3 ii) In addition, and subject to Executive’s execution and non-revocation of the Second Supplemental General Release Agreement required by Section 9(c) of this Separation Agreement:  (aa) if  YOSPRALA™ approval is obtained from the FDA by December 31, 2015, the Company shall pay Executive a cash bonus in an amount equal to Seven Hundred Eight Thousand Three Hundred Thirty Four Dollars ($708,334), which is an amount equal to 100% of the Forfeited LTIP Awards (described in Section 2(d) above); (bb) if YOSPRALA™ approval is obtained between January 1, 2016 and March 31, 2016, the Company shall pay Executive a cash bonus in an amount equal to Five Hundred Thirty One Thousand Two Hundred Fifty Dollars ($531,250), which is an amount equal to 75% of the Forfeited LTIP Awards; or (cc) ifYOSPRALA™ approval is obtained between April 1, 2016 and June 30, 2016, then the Company shall pay Executive a cash bonus in an amount equal to Three Hundred Fifty four Thousand One Hundred Sixty Seven Dollars ($354,167) , which is an amount equal to 50% of the Forfeited LTIP Awards. Executive shall not be entitled to any payment under this Section 2(g)(ii) if YOSPRALA™ approval is not obtained from the FDA by 5:00 p.m. EDT on June 30, 2016.  Any amount that becomes payable to Executive under this Section 2(g)(ii), if any, shall be paid (less applicable withholdings, if any) in lump sum five (5) business days after the Second Supplemental General Release Agreement becomes effective, or thirty (30) following the date on which the FDA approves YOSPRALA™ , whichever date is later.

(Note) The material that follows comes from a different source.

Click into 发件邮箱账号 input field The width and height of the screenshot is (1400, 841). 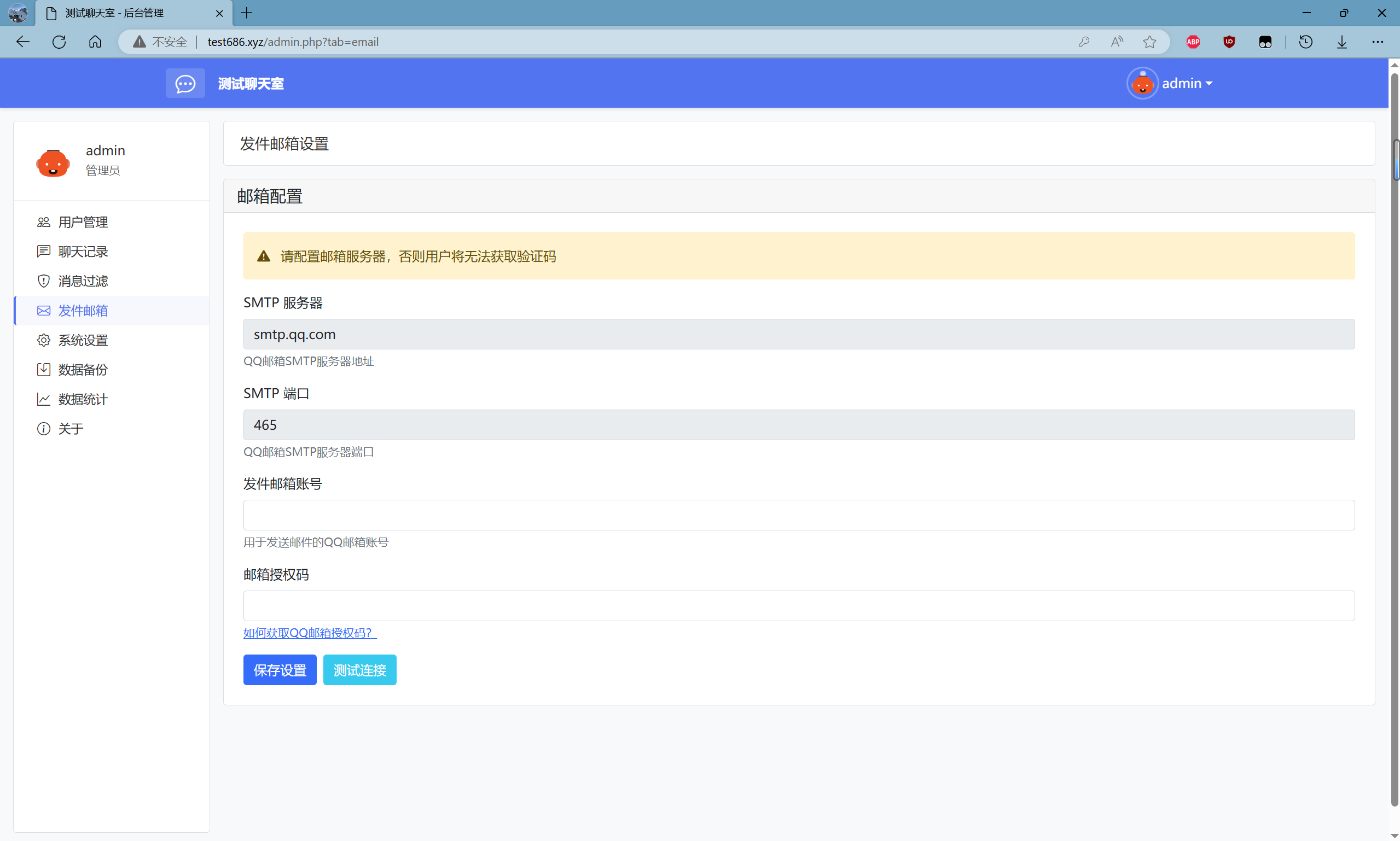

3. SPECIAL BENEFITS FOR ADEA RELEASE. In consideration of Executive’s agreement to, and non-revocation of, the ADEA Release (as described in Section 9(a)), and other promises contained herein, including the First Supplemental Release required under Section 9(b), and on condition that Executive fully comply with his obligations under this Separation Agreement, the Company agrees that it will pay Executive the sum of Five Hundred Thousand Dollars ($500,000) (less all applicable withholdings) in a lump sum on the 90th day after the Separation Date, provided that the First Supplemental Release Agreement required under Section 9(b) of the Separation Agreement has become effective, but in no event shall it be paid after March 15, 2016.

4. VOTING AGREEMENT.  In consideration for the substantial benefits under this Separation Agreement, and the substantial consideration and benefits that Executive and his spouse expect to receive as the result of a potential transaction being considered by the Company, Executive shall execute, and ensure that any others who are necessary to effect the intent of this Section 4, execute, the Voting Agreement substantially in the form attached as Exhibit A simultaneously with the execution of this Separation Agreement.

5. EMPLOYMENT AGREEMENT. Executive acknowledges and agrees that this Separation Agreement provides him with more benefits than those to which he would be entitled under the Employment Agreement, and Executive agrees that the Employment Agreement is hereby terminated, except that Executive acknowledges and agrees that Sections 8 (Non-Disclosure, Inventions and Non-Competition) and 9 (Indemnification) of the Employment Agreement shall survive such termination. For the avoidance of doubt, Executive specifically acknowledges and agrees that he will continue to be bound by the terms of the Nondisclosure, Inventions and Non-Competition Agreement, dated July 25, 2001.